Будила дурное, забытое.
— Они сестрицу мою убили. Бесчестно! — сказала мара, каплей воды стекая по бычьему боку. Коснулись ноги ее праха, но не потревожили.
Легче воздуха мара-сноходица.
Жадна мара. Высосет досуха, заберет и первый крик младенческий, и первый шаг, и первую боль, а с нею — первую же радость. Отравит светлое, разбавит темное, смешает все до серости сытой. И ее же вытянет.
Проснется человек и сам не поймет, что же с ним приключилось такого, откуда эта пустота нутряная. Будет метаться из гнева в радость, из радости в страх, заполняя опустевший души бочонок, чтобы было чем маре полакомиться.
Она же станет возвращаться снова и снова, пока в конец не заездит несчастного. Лишь лапландская ведьма способна мару отвадить. Явится она в санях, белыми оленями запряженных, пройдет к очагу, сядет у огня и будет сидеть, нема и бездвижна. Зато бубен ее толстошкурый говорить станет. Загудит он, взывая к Маддар-акко, жизнь породившей, и попятится мара к порогу.
Сама не заметит, как переступит через зерно и омелу, через ясеневую ветвь и темную землю, из йамби-аимо, мира запредельного, принесенную.
За порогом окажется, разозлится, взвоет, но не слышен будет вой ее за голосом бубна. Замечется мара, пытаясь вернуться в дом, но не найдет прежнего пути.
Ведьма же, бубен отпустив, измажет больного теплым нерпячьим жиром, положит в изголовье череп кошачий, а в ногах — вороньи перья, поставит на живот свежую собачью голову, сама же на пол сядет, бормоча заговоры.

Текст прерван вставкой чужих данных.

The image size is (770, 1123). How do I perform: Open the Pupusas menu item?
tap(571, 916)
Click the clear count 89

Но и она, знающая, видевшая миры разные, творившая равно белую волшбу и черный сейд, не сумеет изничтожить мару. Разве что расскажет, как выткать на кроснах веревки из волос луны, а из веревок сети сделать. Сама и поляну отыщет, такую, чтобы лысиной гляделось, и только грибы поганые на ней росли. Возьмет кочета белого и кочета черного, пустит кровь куриную на камень, и велит поляну сетями окружить. Слетятся на кровь мары, будут плясать, примерять пух да перо, попадутся в сети. А там уж охотники чистым железом да огнем нечисть выбьют…

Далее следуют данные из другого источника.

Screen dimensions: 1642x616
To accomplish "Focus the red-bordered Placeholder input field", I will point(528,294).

Только так, чтобы не было маре надежды улететь, ускользнуть туманом, рассыпаться снегом легким, безвредным. И оттого удивительно сказанное ею.

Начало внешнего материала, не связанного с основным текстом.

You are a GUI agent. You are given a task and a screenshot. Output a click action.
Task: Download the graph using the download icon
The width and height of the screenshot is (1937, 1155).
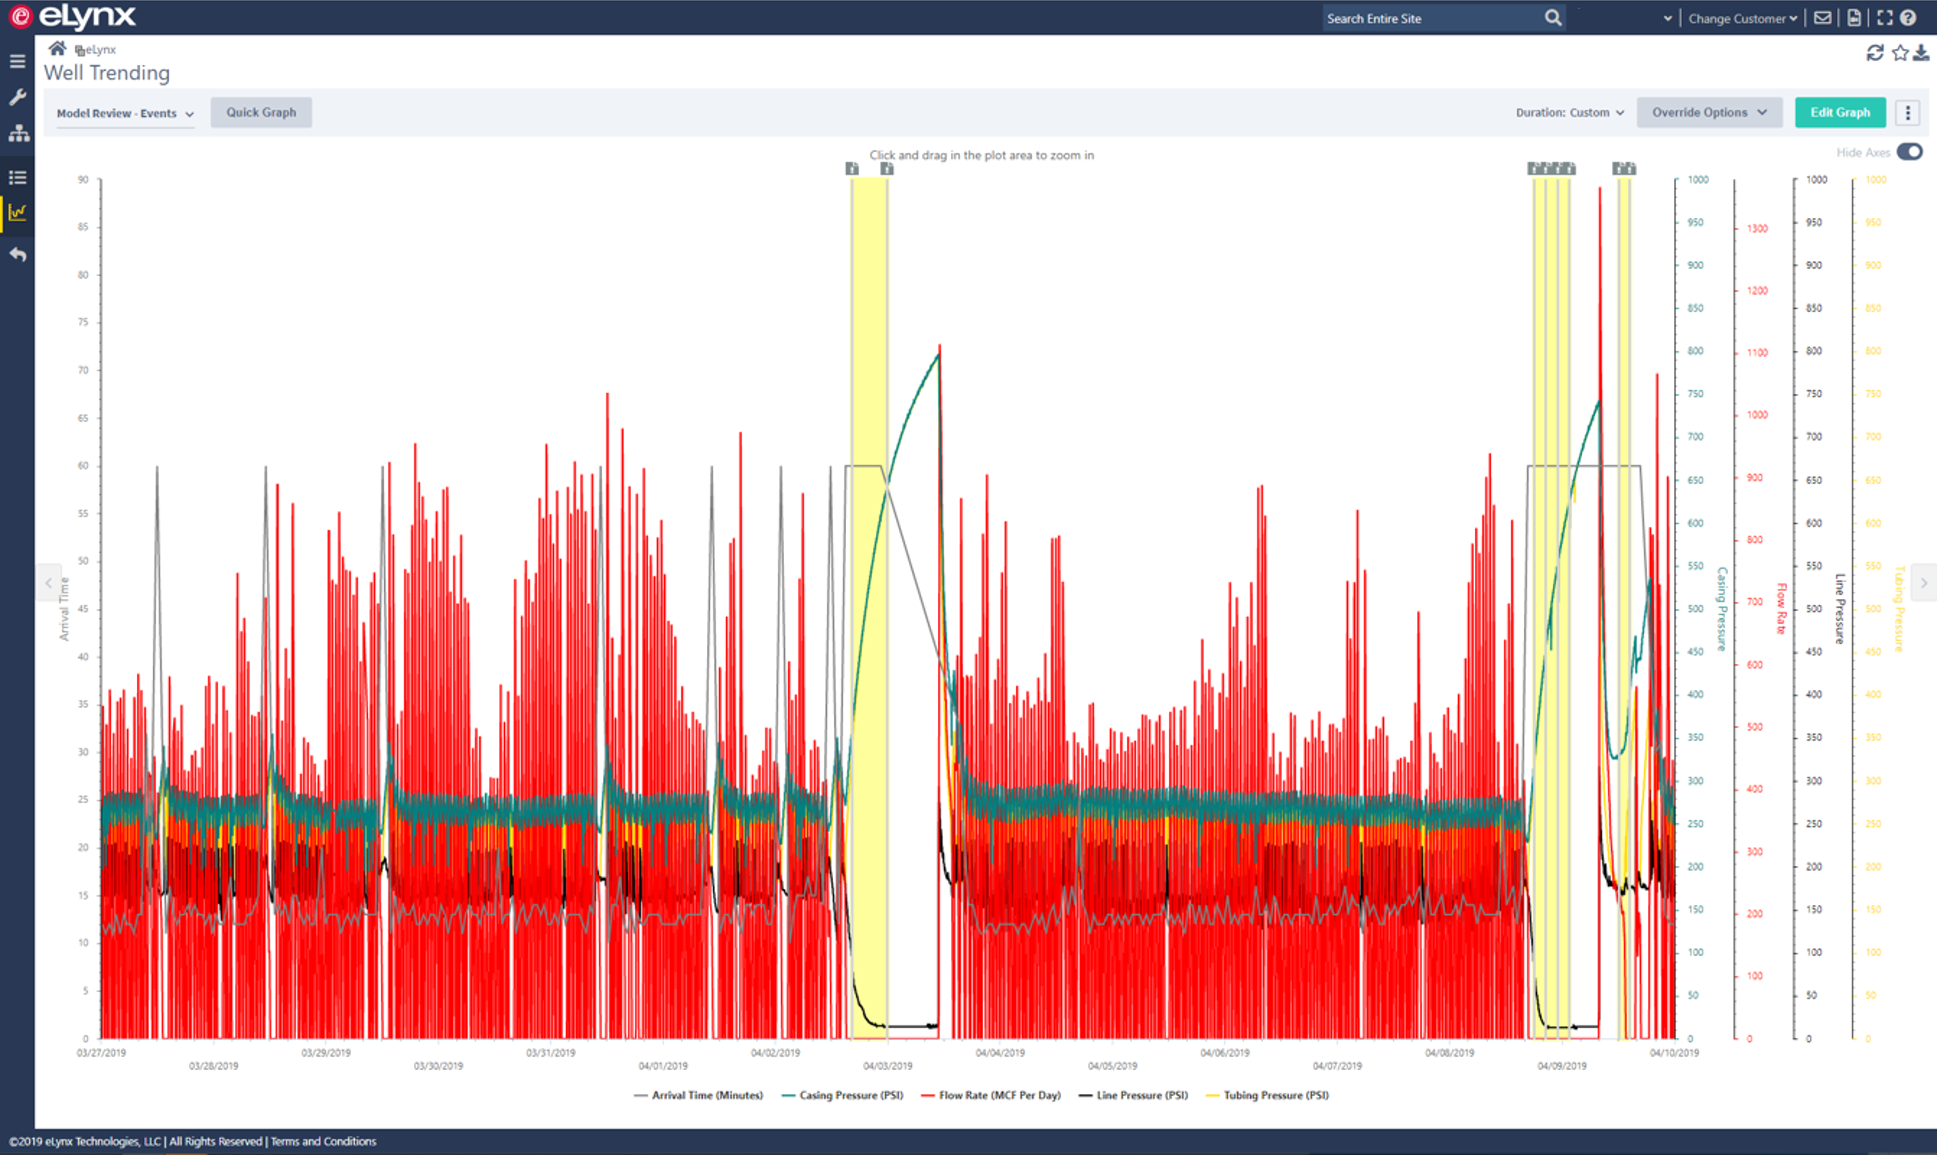click(x=1922, y=52)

— Неужто убили? — Брунмиги все ж отошел, не доверяя себе самому.
— Представь себе. И кто? Мальчишка, который себя не помнит. А я бы помогла ему вспомнить… я умею вспоминать.
Она облизала темные, черниковые губы.
— Не приближайся?
— Боишься, маленький братец? При такой-то охране и боишься…
Драугр вертел головой, кидая взгляды то на Брунмиги, то на мару, которая вновь поплыла, обличье меняя. Ужалась, усохлась, сделавшись детенышем человечьим. Крошка-крошечка в два альна росточком, белое платьице и белые ленты в темных волосах. Нос курносенький, бровки в разлет, губки поджаты капризно, только глаза остались прежними.